- **The problem**
Using the data beneath this instruction, retype only the lines from the one that contains "Task: Click the" down to the one that contains "The width and", both included, exactly as they appear.

- **Input records**
- - - - - - -

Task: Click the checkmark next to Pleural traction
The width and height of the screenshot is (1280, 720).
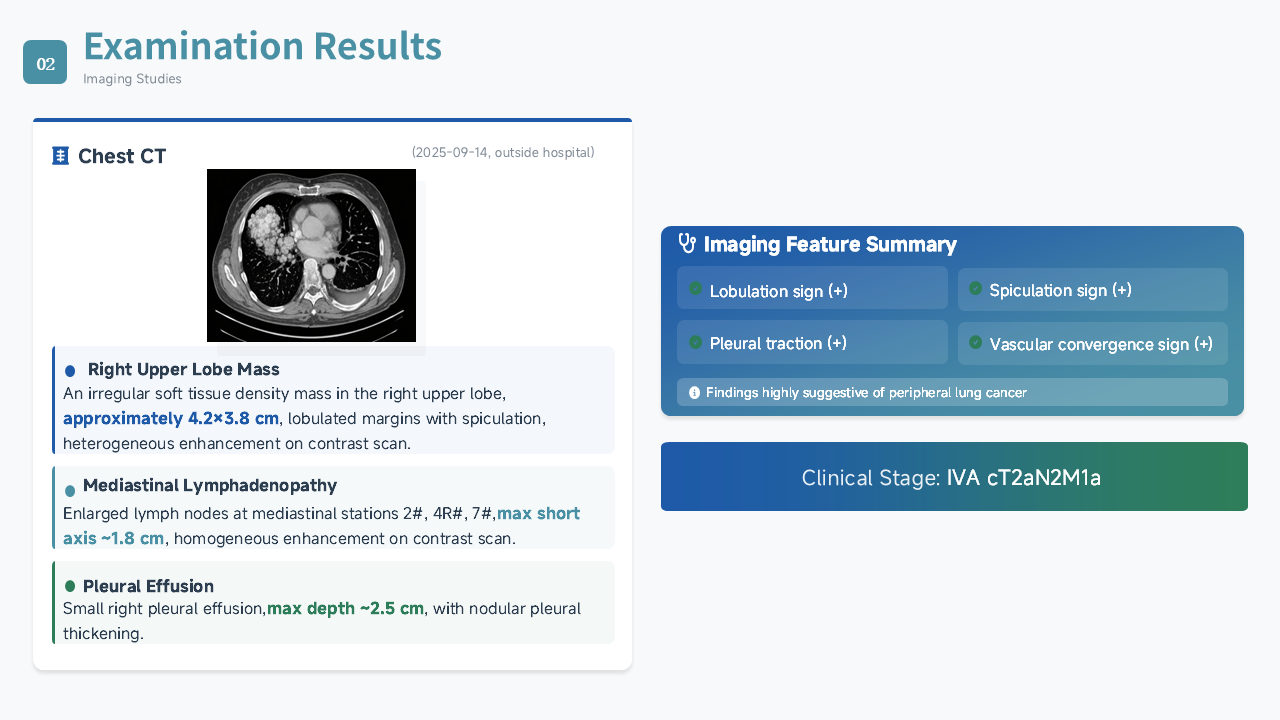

- - - - - - -

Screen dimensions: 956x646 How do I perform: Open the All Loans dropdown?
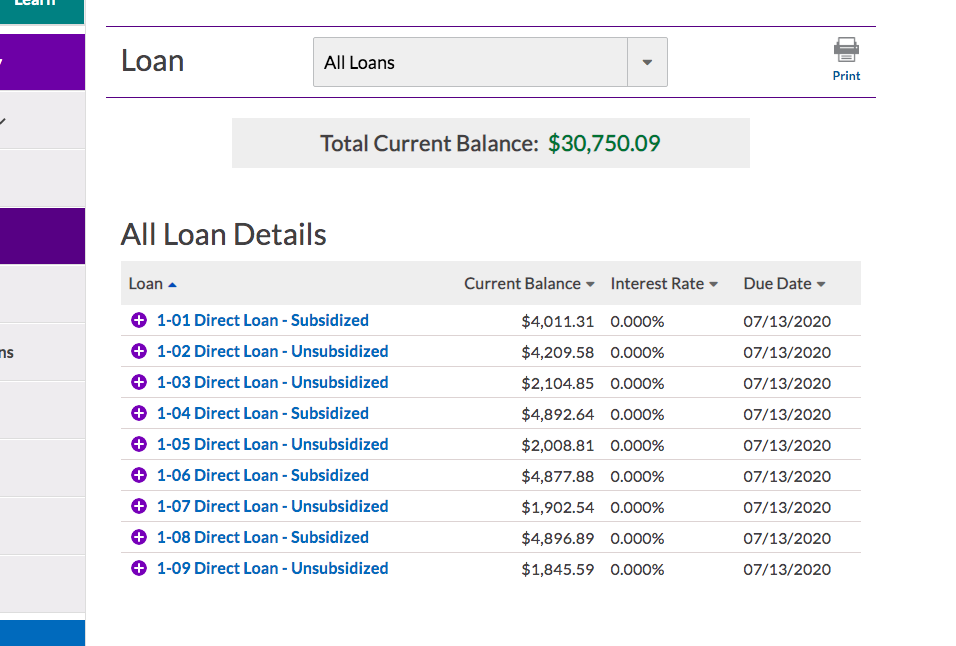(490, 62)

- - - - - - -

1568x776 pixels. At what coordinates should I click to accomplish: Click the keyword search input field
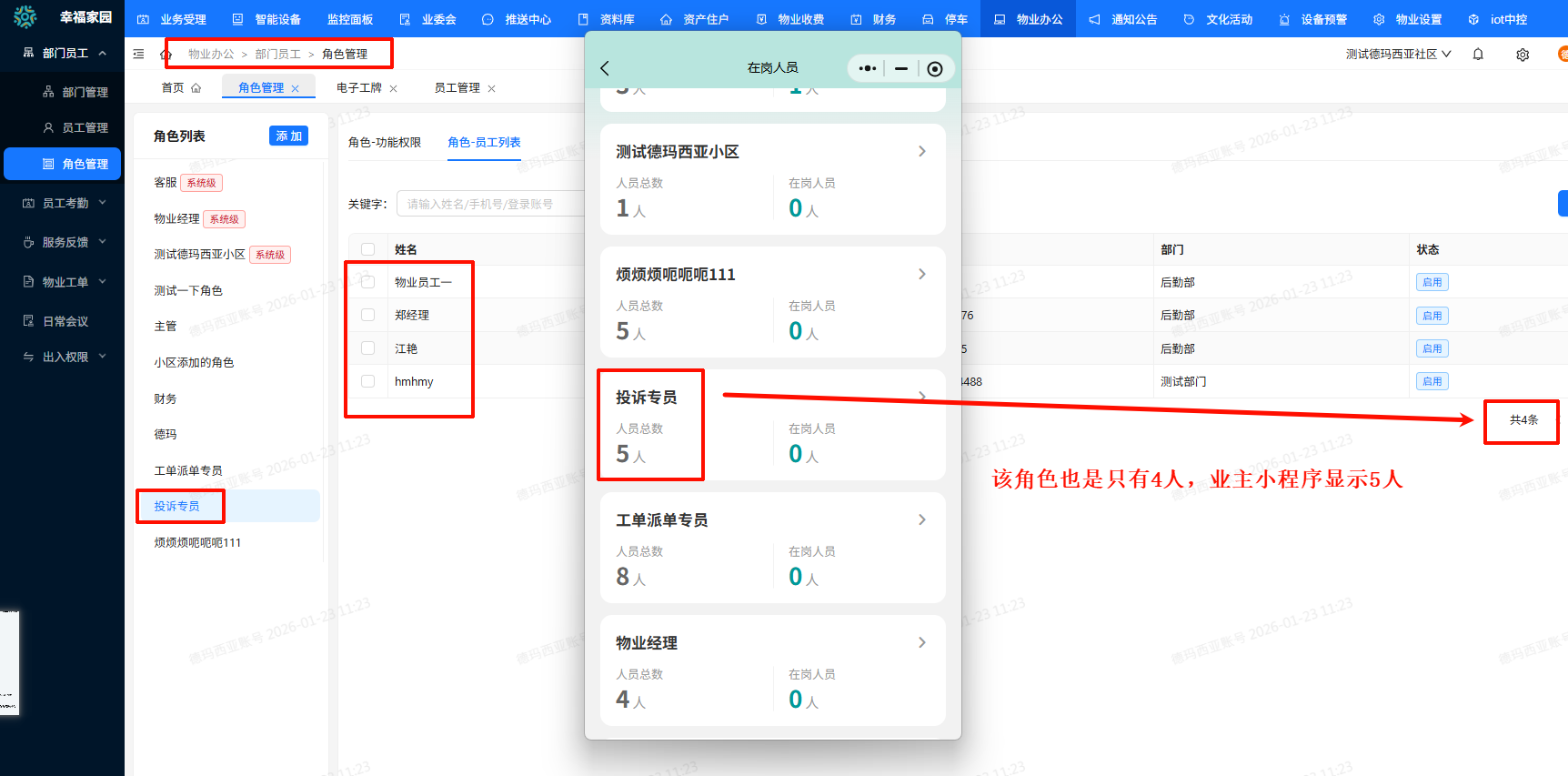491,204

- - - - - - -

- **Task answer**
Task: Click the checkmark next to Pleural traction
The width and height of the screenshot is (1280, 720).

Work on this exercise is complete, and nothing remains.